WHAT YOU NEED TO DO: Lines from the one with "Given: Toggle the Auto Update button" through the end of the records, and no others, are what the answer should contain, copied exactly; please keep pictures out.

*** STUDY MATERIAL ***

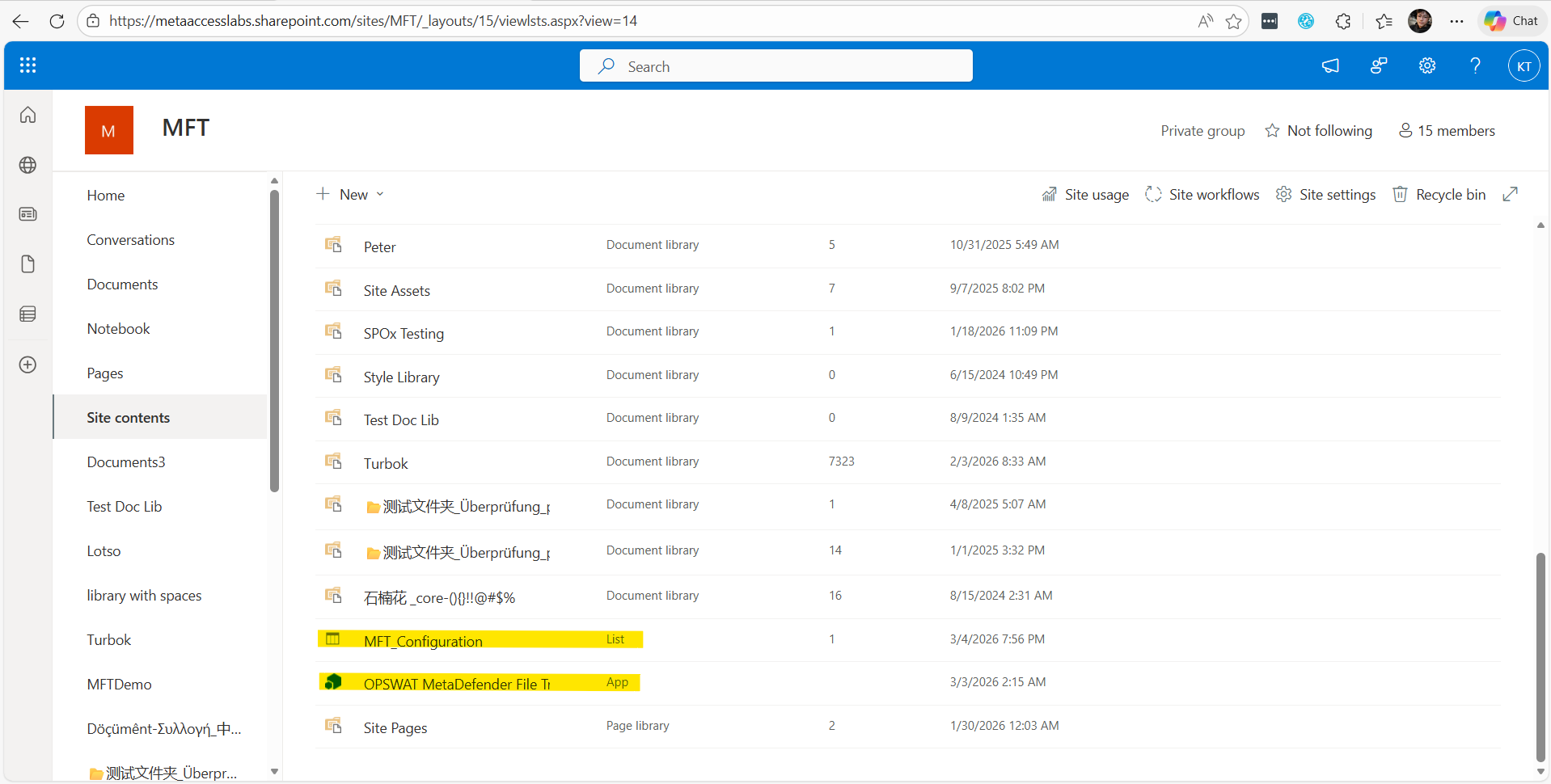Add this page to browser favorites
This screenshot has width=1551, height=784.
tap(1233, 21)
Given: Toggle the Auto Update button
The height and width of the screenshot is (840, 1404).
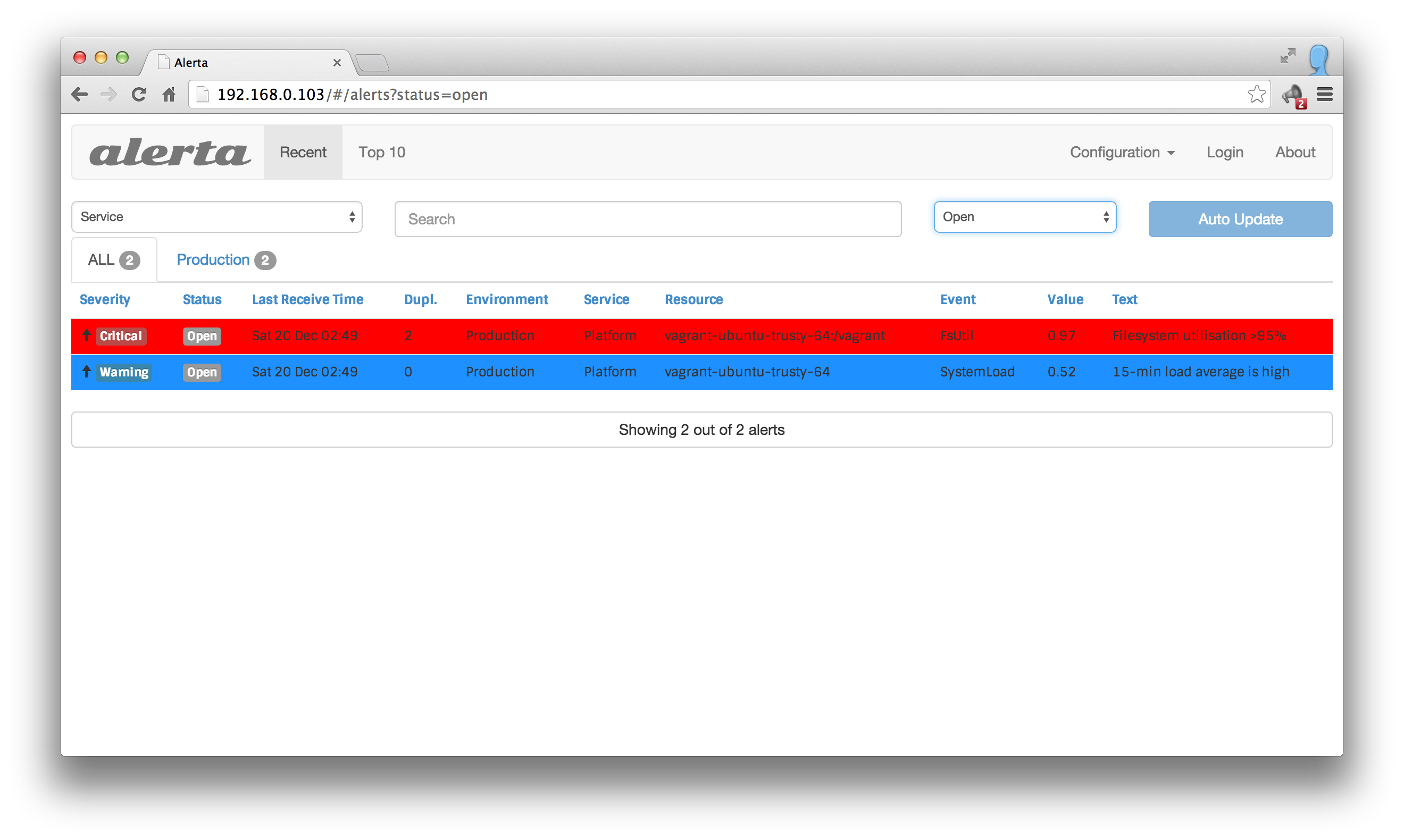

*** End of STUDY MATERIAL ***

ANSWER TO THE PROBLEM:
Given: Toggle the Auto Update button
The height and width of the screenshot is (840, 1404).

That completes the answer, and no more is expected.